The last section to change is the DC BIAS control pot...The script circuit used a 200K trimpot with 24K to ground on one leg and 27K on the other leg that goes to B+ rail....The resistor for the center wiper on the script is 1Meg....
The later block logo used 25K trim-pot with 56K on one leg and 68K on the other leg with 750K for the center wiper...
The script circuit used 6 OP-AMPS all are single op-amps... The block logo uses DUAL OP-AMPS and therefore uses only 3 OP-AMPS...
Thats about it..
Regards
Chris

iirc, there was also a 10k? in series w/the output, 1M from hot to ground at input (my TL062x3 Dunlop which I think is equivalent to block-logo models), 25k? trimmer and maybe some other things. And look at the Tonepad project schemo. Should help to figure it out.

TheBigMan

Quote from: vanhansen
Quote from: TheBigManJust a couple of things seeing as I just did a toggle switched R28 mod.  There isn't much space in this pedal, so a DPDT toggle may not be possible.  I used an SPDT cos I've run out of SPSTs and mounted R28 on a small piece of veroboard attatched to the casing by a standoff.  It's to the right of the pedal just above the input jack, but it's a pretty tight fit.

Do you have a pic of it?  Any issues with squealing when you switch to the resistor being out of circuit?

I'll take a pic and post it.  No squealing that I noticed when I tested it.  Sounds pretty good too.

vanhansen

Quote from: TheBigMan
Quote from: vanhansen
Quote from: TheBigManJust a couple of things seeing as I just did a toggle switched R28 mod.  There isn't much space in this pedal, so a DPDT toggle may not be possible.  I used an SPDT cos I've run out of SPSTs and mounted R28 on a small piece of veroboard attatched to the casing by a standoff.  It's to the right of the pedal just above the input jack, but it's a pretty tight fit.

Do you have a pic of it?  Any issues with squealing when you switch to the resistor being out of circuit?

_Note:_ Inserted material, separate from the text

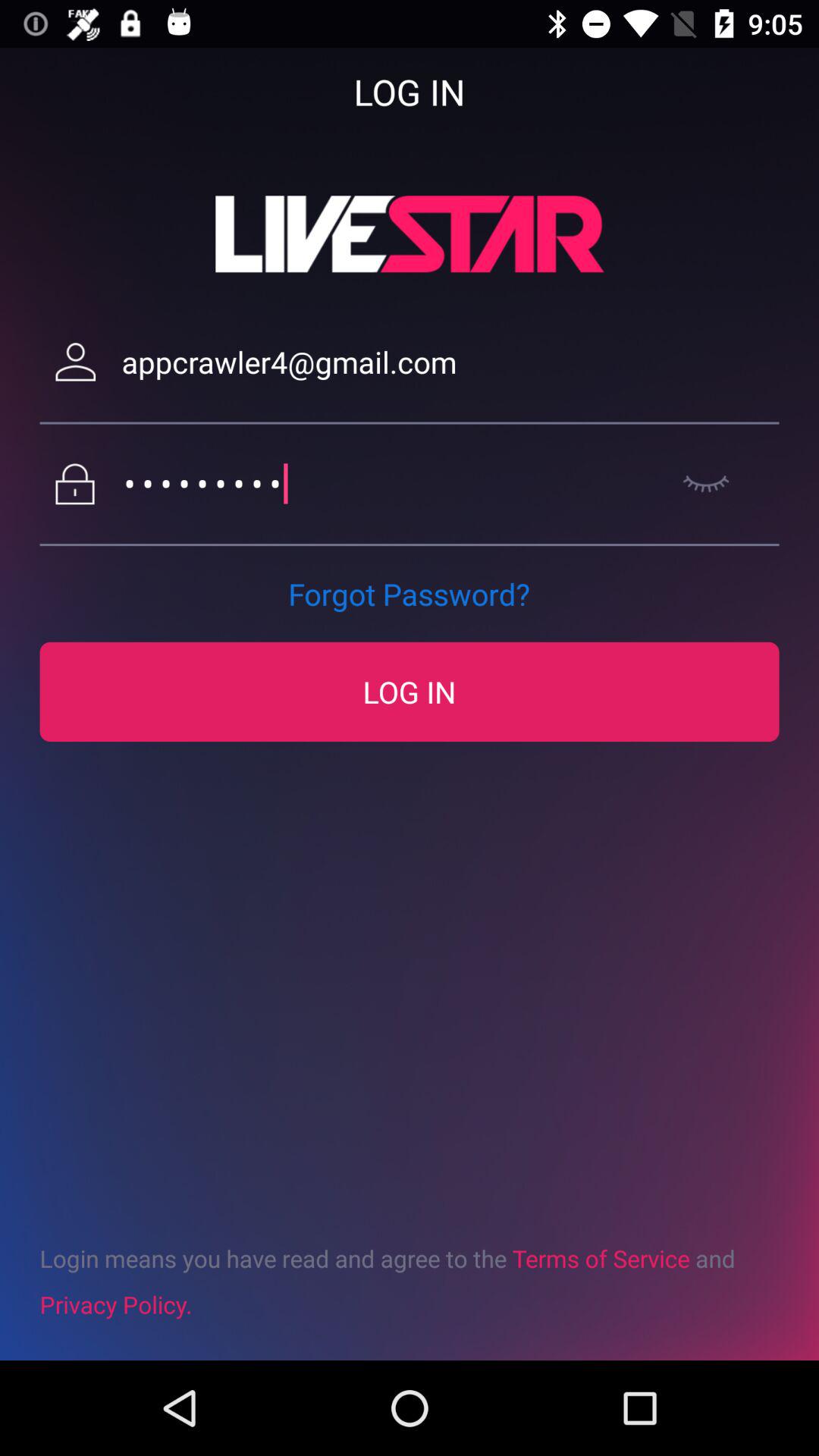
flip to appcrawler4@gmail.com icon (450, 362)
Given the description of an element on the screen output the (x, y) to click on. 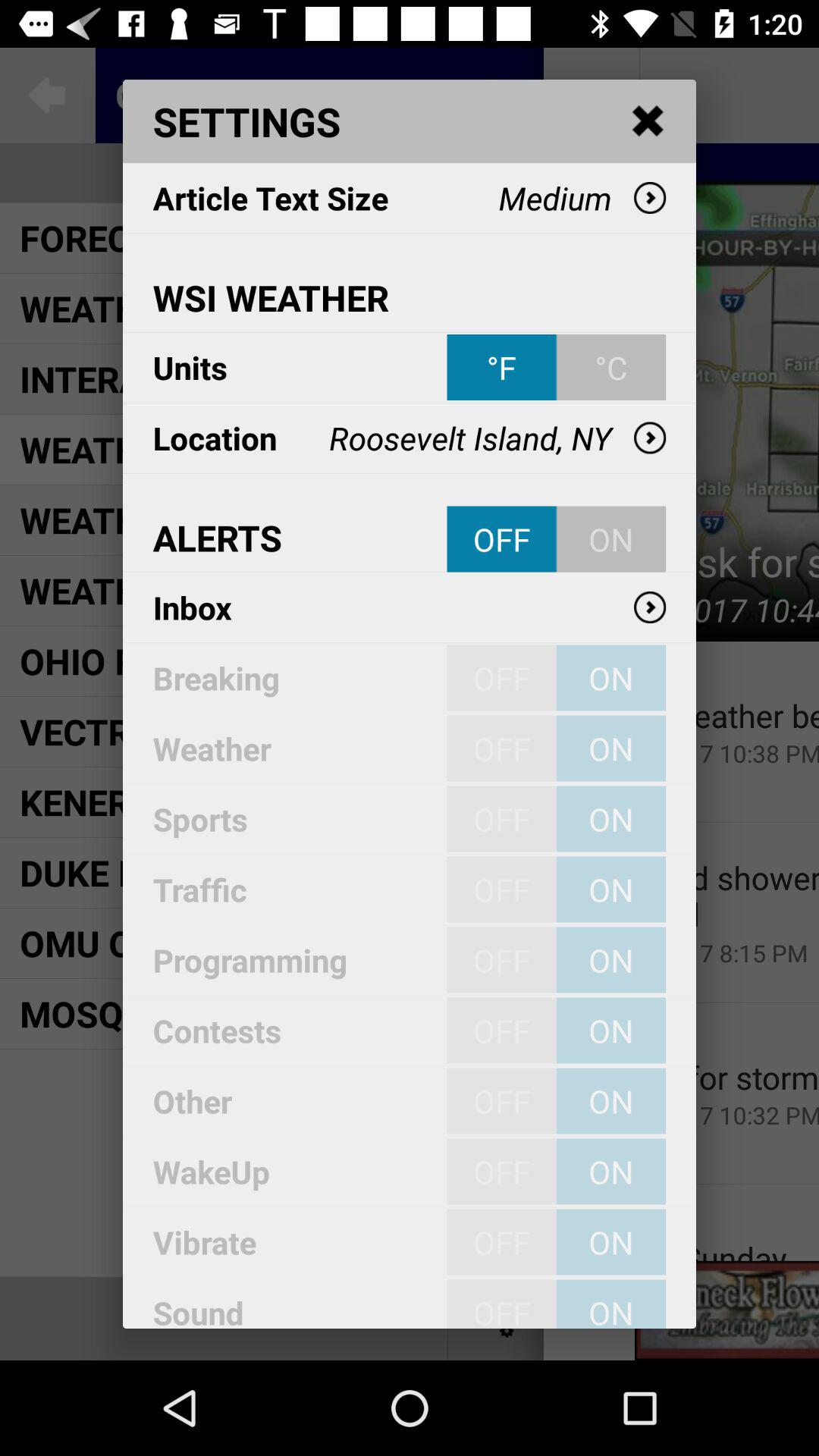
close settings (648, 121)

I'll take a pic and post it.  No squealing that I noticed when I tested it.  Sounds pretty good too.

You da man, Big Man.

I've had so many hits to my Phase 90 Mods page that I've decided to expand it and include adding the switch or even a series resistor/pot combo option.  Right now I have a diagram using a DPDT switch.  One guy that emailed me hooked it up with a SPST 2 lug but it squealed when he switched out the resistor.  The same thing happened with the 3 lug I think.  And it even happened with the DPDT when wired with the resistor across two outside lugs, wires from PCB to middle lugs and jumpered other outside lugs.  Leaving the other outside lugs open stopped the squeal.  Go figure.  I'm pretty sure it would work with a SPST switch though.  Maybe the wiring was wrong or something.
Erik

sidewinder

yo Erik, it sme vince. the spst 2 legs worked, i just had a hard time seeing the difference. spdt 3 legs squeeked though. dpdt worked  but not with the legs soldered together, that squeaked as well. leaving the leg sunsoldered works great. i also tried the dpdt with different resistors on each end, and it works great. the switch wont accept no resistance thats why you either put another resistor there or leave the legs unsoldered together. btw, i managed to ground the volume box. i soldered lug 3 to the ring of the input jack (where the male jack goes into) this grounded my box because the lug 1 to pot and sleeve to sleeve wasnt enough.